The attack took place in the tourist district of the coastal city of Sousse, the site of the worst of several terrorist attacks in recent years, where 38 people, most of them Britons, were killed in a 2015 beachside shooting rampage.
"A patrol of two National Guard officers was attacked with a knife in the centre of Sousse," 140 kilometres south of the capital Tunis, said National Guard spokesman Houcem Eddine Jebabli.
"One died as a martyr and the other was wounded and is hospitalised," he said, adding that "this was a terrorist attack".
The attackers had first rammed the officers of the national gendarmerie with a vehicle, said the interior ministry in a statement.
After the knife attack, security forces pursued the assailants, who had taken the officers' guns and vehicle, through the Akouda district of the city's tourist area of El-Kantaoui, said Jebabli.
"In a firefight three terrorists were killed," he said, adding that security forces "managed to recover" the car and two pistols the assailants had stolen.

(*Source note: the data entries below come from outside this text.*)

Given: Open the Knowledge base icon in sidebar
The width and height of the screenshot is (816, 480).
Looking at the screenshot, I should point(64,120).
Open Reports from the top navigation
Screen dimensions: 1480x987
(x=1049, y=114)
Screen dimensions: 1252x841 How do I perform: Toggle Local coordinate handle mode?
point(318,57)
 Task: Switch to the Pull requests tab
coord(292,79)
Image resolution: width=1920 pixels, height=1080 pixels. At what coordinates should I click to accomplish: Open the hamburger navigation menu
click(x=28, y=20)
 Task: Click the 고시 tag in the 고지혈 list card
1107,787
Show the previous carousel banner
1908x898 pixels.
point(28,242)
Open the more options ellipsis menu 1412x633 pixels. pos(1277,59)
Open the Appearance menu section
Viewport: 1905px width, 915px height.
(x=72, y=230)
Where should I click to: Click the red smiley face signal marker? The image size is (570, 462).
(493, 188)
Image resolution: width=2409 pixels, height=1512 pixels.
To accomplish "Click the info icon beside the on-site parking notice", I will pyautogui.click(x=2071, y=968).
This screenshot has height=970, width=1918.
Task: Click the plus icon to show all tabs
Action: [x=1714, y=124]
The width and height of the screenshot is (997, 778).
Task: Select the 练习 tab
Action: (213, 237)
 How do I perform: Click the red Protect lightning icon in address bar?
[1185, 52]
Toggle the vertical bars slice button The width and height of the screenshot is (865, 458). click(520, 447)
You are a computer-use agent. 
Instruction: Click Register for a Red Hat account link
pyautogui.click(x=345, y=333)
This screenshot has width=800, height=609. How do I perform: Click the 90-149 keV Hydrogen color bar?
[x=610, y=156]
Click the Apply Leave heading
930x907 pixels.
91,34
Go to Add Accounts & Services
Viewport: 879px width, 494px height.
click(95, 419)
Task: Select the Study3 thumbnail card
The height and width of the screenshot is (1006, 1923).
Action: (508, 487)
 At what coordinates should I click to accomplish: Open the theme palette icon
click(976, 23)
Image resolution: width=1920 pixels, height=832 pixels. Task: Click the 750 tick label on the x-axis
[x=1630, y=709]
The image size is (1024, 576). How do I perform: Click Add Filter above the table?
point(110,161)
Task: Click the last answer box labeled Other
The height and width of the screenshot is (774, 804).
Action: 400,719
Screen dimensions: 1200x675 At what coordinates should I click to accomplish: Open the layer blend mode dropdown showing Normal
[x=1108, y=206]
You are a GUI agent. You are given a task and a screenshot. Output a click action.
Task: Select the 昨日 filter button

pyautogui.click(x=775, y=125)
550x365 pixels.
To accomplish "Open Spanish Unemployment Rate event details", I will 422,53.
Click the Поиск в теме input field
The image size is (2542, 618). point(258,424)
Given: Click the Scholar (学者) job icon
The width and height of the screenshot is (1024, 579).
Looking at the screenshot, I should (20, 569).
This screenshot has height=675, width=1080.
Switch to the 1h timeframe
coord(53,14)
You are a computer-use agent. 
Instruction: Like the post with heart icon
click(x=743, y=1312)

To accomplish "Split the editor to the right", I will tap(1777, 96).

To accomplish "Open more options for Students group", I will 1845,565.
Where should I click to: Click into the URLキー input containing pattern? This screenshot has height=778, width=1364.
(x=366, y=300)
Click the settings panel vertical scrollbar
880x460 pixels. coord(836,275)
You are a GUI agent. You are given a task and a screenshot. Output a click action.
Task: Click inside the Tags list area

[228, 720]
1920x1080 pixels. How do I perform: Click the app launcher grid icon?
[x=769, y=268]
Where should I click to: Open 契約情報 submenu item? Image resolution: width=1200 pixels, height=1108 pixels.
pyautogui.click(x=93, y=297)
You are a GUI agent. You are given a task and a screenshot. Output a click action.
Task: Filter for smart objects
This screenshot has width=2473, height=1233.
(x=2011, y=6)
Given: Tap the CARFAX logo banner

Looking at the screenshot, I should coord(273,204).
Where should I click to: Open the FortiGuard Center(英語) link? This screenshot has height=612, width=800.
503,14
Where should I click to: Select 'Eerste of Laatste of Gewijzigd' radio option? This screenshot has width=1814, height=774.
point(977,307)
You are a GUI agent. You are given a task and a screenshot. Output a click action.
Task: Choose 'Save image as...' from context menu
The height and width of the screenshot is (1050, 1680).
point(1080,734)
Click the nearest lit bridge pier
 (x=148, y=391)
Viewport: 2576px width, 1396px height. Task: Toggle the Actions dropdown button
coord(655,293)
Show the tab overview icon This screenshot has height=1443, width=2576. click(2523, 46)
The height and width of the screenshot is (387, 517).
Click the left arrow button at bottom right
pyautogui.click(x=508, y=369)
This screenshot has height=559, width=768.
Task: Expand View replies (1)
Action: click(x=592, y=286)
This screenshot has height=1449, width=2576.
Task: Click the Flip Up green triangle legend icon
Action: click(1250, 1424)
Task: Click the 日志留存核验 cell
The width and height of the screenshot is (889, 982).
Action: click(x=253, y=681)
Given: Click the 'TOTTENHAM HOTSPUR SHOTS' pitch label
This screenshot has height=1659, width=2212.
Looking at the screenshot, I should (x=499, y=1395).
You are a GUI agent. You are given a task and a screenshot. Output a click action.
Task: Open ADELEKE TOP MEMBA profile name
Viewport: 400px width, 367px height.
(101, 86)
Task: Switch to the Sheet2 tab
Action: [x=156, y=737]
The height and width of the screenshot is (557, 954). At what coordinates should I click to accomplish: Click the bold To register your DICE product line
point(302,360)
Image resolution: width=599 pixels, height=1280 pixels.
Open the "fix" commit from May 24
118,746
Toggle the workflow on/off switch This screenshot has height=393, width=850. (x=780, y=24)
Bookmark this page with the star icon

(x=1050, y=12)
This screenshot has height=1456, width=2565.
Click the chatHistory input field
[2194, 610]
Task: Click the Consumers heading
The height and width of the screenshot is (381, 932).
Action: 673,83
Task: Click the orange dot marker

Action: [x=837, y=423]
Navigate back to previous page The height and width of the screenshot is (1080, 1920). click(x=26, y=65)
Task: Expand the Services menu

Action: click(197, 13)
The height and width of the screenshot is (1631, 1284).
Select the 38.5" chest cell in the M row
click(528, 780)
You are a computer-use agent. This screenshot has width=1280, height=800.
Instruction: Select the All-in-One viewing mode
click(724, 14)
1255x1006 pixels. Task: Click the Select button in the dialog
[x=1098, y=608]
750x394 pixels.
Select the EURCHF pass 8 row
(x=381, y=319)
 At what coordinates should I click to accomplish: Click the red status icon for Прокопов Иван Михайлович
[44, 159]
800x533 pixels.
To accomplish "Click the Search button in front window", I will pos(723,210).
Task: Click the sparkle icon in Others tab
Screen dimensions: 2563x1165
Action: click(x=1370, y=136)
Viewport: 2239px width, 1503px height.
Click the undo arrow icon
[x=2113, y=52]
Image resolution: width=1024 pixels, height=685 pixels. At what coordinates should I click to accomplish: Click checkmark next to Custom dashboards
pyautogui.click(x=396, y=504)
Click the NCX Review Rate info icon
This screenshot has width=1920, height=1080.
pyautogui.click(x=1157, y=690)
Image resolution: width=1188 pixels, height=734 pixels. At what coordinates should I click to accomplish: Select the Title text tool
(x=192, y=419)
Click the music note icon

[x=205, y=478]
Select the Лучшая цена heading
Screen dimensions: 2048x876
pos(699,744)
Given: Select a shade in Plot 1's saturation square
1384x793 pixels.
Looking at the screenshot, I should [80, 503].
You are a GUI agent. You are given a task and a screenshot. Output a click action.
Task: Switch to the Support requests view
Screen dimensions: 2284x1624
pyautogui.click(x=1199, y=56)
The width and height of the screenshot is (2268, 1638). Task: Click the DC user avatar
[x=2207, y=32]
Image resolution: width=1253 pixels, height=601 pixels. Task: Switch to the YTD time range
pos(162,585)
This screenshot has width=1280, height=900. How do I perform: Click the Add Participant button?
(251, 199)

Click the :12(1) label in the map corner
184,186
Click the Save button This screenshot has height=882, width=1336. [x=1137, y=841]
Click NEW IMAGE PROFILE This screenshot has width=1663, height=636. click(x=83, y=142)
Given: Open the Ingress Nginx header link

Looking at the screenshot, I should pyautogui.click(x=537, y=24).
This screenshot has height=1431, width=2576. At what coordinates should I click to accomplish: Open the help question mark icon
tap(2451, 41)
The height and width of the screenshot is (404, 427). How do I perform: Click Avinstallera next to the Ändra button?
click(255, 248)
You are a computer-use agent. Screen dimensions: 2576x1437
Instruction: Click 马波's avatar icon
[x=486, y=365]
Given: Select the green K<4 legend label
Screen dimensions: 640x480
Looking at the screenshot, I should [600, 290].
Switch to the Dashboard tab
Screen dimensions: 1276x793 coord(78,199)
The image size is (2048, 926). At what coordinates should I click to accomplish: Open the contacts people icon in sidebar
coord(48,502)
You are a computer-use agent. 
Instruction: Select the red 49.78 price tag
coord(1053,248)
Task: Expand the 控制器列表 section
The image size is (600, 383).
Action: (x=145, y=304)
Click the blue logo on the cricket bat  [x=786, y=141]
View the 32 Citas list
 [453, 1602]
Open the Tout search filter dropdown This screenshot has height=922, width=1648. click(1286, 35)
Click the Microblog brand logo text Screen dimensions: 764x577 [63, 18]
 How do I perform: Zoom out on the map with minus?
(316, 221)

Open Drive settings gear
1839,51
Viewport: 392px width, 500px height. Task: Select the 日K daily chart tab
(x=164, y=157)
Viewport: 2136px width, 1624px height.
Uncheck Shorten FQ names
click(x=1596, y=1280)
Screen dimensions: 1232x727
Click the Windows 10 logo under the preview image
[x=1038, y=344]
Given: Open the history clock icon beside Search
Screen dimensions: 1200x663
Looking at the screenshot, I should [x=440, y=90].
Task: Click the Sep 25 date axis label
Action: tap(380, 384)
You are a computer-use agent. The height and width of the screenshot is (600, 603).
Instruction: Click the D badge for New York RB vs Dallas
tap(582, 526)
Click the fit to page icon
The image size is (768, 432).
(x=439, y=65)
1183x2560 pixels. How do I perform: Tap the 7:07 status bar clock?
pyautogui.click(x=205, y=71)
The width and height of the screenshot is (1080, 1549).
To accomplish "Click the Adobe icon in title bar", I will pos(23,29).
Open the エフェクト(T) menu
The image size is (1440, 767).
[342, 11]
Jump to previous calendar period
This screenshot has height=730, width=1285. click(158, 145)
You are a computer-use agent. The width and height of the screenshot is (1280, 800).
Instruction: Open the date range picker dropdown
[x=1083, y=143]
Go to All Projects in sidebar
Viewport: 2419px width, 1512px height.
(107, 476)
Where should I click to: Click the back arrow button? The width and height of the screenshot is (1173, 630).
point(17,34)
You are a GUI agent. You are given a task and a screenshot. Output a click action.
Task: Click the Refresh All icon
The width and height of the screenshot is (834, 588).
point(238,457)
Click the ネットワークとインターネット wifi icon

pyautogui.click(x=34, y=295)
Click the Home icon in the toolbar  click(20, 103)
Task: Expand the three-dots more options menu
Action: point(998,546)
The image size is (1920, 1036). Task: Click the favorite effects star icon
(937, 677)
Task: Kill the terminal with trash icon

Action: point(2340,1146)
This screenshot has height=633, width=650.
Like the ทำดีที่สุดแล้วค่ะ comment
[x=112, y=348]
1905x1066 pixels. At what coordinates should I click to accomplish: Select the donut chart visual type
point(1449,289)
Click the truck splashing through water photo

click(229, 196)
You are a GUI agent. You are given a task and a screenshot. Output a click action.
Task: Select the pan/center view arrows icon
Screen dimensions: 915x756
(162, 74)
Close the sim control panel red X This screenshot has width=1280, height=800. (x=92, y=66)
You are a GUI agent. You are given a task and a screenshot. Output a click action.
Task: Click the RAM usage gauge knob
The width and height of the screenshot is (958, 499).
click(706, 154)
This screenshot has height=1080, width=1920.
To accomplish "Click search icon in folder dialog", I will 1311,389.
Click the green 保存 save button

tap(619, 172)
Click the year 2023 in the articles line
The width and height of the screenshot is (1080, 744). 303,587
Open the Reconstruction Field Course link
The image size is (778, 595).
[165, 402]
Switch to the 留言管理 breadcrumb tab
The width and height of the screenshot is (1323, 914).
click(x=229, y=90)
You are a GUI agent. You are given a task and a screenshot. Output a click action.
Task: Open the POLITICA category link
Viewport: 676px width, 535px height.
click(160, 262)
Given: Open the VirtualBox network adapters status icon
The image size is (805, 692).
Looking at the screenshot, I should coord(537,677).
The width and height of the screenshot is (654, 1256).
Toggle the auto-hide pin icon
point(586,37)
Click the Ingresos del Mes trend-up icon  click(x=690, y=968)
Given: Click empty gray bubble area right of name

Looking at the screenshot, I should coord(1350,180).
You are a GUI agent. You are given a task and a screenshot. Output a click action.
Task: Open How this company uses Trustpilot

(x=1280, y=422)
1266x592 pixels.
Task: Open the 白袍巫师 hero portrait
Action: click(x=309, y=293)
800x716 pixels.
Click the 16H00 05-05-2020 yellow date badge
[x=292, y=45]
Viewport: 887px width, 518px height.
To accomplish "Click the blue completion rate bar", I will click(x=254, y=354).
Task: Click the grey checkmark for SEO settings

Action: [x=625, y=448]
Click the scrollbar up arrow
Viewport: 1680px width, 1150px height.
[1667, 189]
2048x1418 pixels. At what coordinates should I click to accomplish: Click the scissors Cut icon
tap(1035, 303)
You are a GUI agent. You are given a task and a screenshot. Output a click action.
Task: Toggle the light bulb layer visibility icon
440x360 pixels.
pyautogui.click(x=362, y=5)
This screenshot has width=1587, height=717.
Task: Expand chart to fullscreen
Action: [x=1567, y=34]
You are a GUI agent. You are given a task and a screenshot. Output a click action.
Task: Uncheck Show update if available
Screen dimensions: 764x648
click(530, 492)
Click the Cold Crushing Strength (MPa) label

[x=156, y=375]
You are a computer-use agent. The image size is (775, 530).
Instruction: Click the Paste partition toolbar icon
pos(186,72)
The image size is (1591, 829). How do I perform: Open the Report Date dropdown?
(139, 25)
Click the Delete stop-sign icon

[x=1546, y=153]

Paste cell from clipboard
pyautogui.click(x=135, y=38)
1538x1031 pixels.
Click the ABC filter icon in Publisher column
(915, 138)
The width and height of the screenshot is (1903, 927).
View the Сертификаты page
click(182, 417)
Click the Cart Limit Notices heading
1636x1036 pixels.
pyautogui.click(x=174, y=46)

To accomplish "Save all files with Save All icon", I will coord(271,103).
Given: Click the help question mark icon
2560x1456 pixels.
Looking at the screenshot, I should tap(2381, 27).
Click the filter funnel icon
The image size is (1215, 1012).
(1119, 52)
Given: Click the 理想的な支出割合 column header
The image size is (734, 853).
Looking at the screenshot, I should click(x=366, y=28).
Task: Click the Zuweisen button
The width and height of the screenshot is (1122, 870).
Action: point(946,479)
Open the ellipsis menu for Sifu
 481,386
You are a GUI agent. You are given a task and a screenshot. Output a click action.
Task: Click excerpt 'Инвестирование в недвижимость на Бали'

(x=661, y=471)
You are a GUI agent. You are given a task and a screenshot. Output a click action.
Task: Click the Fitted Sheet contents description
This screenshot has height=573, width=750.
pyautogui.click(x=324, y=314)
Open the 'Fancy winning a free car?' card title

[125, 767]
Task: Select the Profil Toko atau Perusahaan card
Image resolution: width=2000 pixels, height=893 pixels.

British ambassador to Tunisia Louise de Sousa tweeted she was "appalled to hear of the attack on a National Guard patrol in #Sousse this morning.
"My sincere condolences to the family of the murdered officer and I wish a swift recovery to the injured. #UKsupportTunisia"
Series of attacks
Tunisia, since its 2011 popular revolution, has been hit by a string of terrorist attacks that have killed dozens of security personnel, civilians and foreign tourists.
A suicide attack against security forces protecting the US Embassy in Tunis killed a Tunisian police officer and left several others wounded in March.
2015 was a particularly bloody year, with three major deadly attacks claimed by the Daesh terror group.
An attack at the capital's Bardo museum in March killed 21 foreign tourists and a security guard.
Just three months later, the 38 tourists were killed in the shooting rampage at Sousse.
And that November, a bomb blast on a bus in central Tunis killed 12 presidential guards.
While the situation has significantly improved since then, Tunisia has maintained a state of emergency.
Assaults on security forces have persisted, mainly in remote areas along the border with Algeria.
Tunisia has been praised as a rare success story among the 2011 Arab Spring popular uprisings that swept the region and brought down many autocrats, among them Tunisia’s long-time president Zine El Abidine Ben Ali.
But the small Mediterranean country of about 11 million people is mired in an economic crisis, with the official unemployment rate at 18 per cent, and in need of new assistance from the International Monetary Fund.
Last week Tunisia’s parliament approved a new technocratic government led by Prime Minister Hichem Mechichi which faces the task of tackling deep social and economic woes in the North African country.
The 46-year-old premier pledged to revitalise the economy, including the crucial tourism sector, which had rebounded after the jihadist attacks but has been hit hard this year by the coronavirus pandemic.